═════ Record set

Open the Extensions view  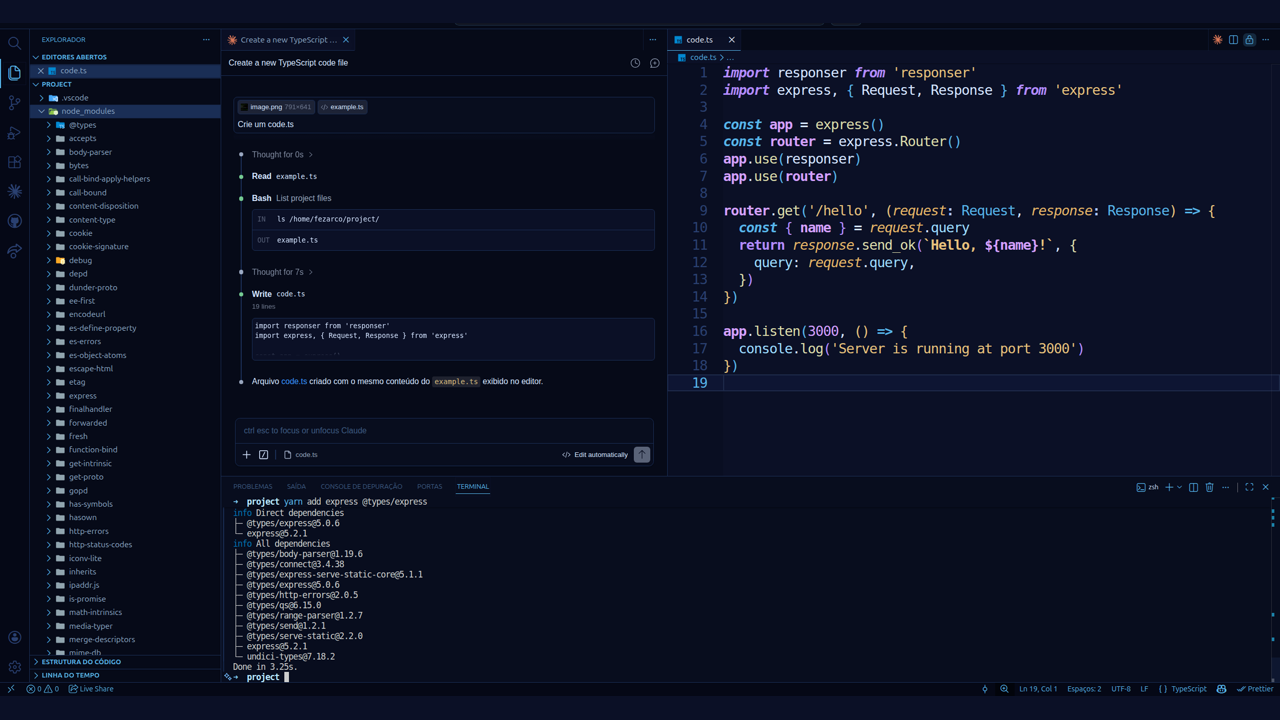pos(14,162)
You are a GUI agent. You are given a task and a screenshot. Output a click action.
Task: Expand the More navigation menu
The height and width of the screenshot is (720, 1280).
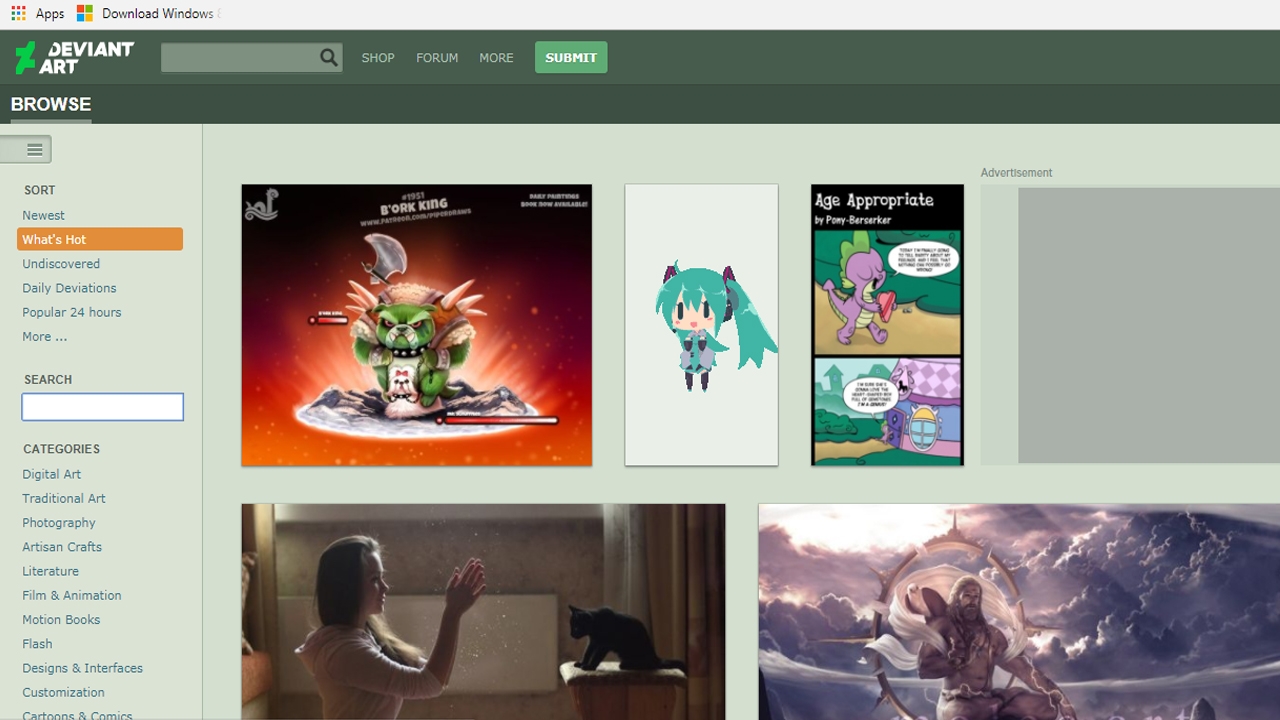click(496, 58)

══════════

• _Work request_: After locating the line with "The height and", transcribe it and the rest of the data above exactly as written, without any picture.

• _Exercise answer_:
The height and width of the screenshot is (720, 1280).
click(496, 58)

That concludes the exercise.